Anthropic’s requirement for this mode was non-negotiable:
- 30-Day Retention: All input and output data must be retained for 30 days.
- Human Review: The architecture mandated that data be subject to potential human review to facilitate abuse detection.
For developers, this meant implementing specific CLI or SDK commands to authorize the retention of inference logs. For instance, using the AWS CLI, the configuration required:
aws bedrock put-account-data-retention --mode provider_data_share
This level of transparency was designed to align with the safety-first deployment strategy of the Fable series.
The Broader AI Ecosystem: Why Export Controls Matter
The suspension of these models highlights the increasing intersection of artificial intelligence development and national security policy. As AI models reach higher tiers of reasoning and technical proficiency, governments are becoming more focused on preventing the proliferation of these tools to regions or entities that may misuse them for cyberattacks or bio-threat generation.
Implications for Enterprise Strategy
For businesses relying on Amazon Bedrock, this incident serves as a critical reminder of the volatility of "bleeding-edge" AI access.
- Operational Resilience: Organizations are advised to maintain fallback strategies. Because Opus 4.8 remains unaffected, companies can migrate their workloads back to this proven model with minimal downtime.
- Regulatory Monitoring: Compliance teams must now treat model availability as a variable rather than a constant. The rapid nature of the June 12th announcement underscores the importance of having a robust legal and technical infrastructure that can adapt to sudden changes in government oversight.
Official Responses and Next Steps
Anthropic has framed this move as a commitment to responsible AI deployment. By prioritizing compliance, the company aims to maintain the trust of regulators while continuing to advance the state-of-the-art.
Guidance for AWS Users
For those who were using the Claude Fable 5 model via the bedrock-mantle or bedrock-runtime endpoints, the following steps are recommended:

- Check Model IDs: Ensure that application code points to currently available models like Opus 4.8.
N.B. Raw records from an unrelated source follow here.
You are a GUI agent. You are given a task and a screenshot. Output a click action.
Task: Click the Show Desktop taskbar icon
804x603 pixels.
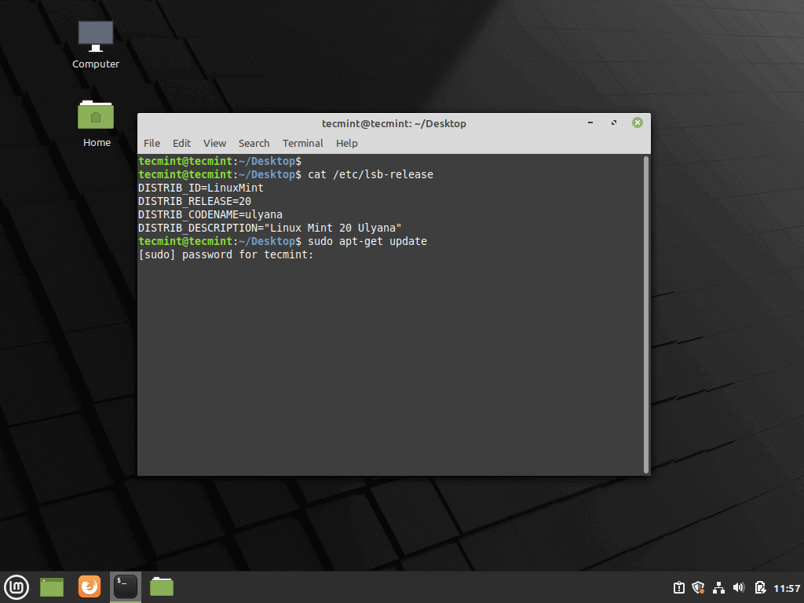pyautogui.click(x=51, y=587)
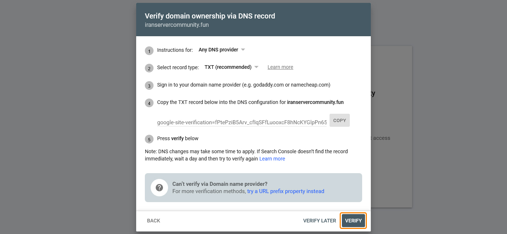Viewport: 507px width, 234px height.
Task: Choose VERIFY LATER
Action: (319, 221)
- Consult Documentation: Review the Amazon Bedrock User Guide for the most current list of supported models.
- Community Engagement: Participate in the AWS re:Post for Amazon Bedrock to share feedback or seek technical assistance regarding the transition.
Supporting Data: Infrastructure Requirements
The technical architecture of the Claude Fable 5 environment on AWS was built to be highly scalable, supporting up to 100k requests per second across multiple geographic regions. Developers were utilizing the Anthropic SDK for Python to interface with the bedrock-mantle endpoint.
Example of the now-deprecated initialization:
import anthropic
client = anthropic.Anthropic(
base_url="https://bedrock-mantle.us-east-1.api.aws/anthropic",
api_key="<your-bedrock-api-key>"
)
The simplicity of this integration made the adoption of Fable 5 rapid, but the complexity of the underlying compliance (the mandatory data retention and SigV4 authentication) meant that only sophisticated users had successfully integrated the model into production environments prior to the shutdown.
Conclusion: Looking Ahead
The suspension of Claude Fable 5 and Mythos 5 is not necessarily the end of these models, but rather a pause while the industry adjusts to the regulatory climate. As Anthropic works with government agencies to satisfy export control requirements, it is likely that future iterations will be developed with these constraints "baked-in" from the start.
For the developer community, this episode emphasizes the importance of a modular AI strategy. By utilizing platforms like Amazon Bedrock that offer a wide catalog of models, developers can pivot between different versions of Claude and other foundational models, ensuring that business-critical applications remain online even when individual models are pulled for compliance review.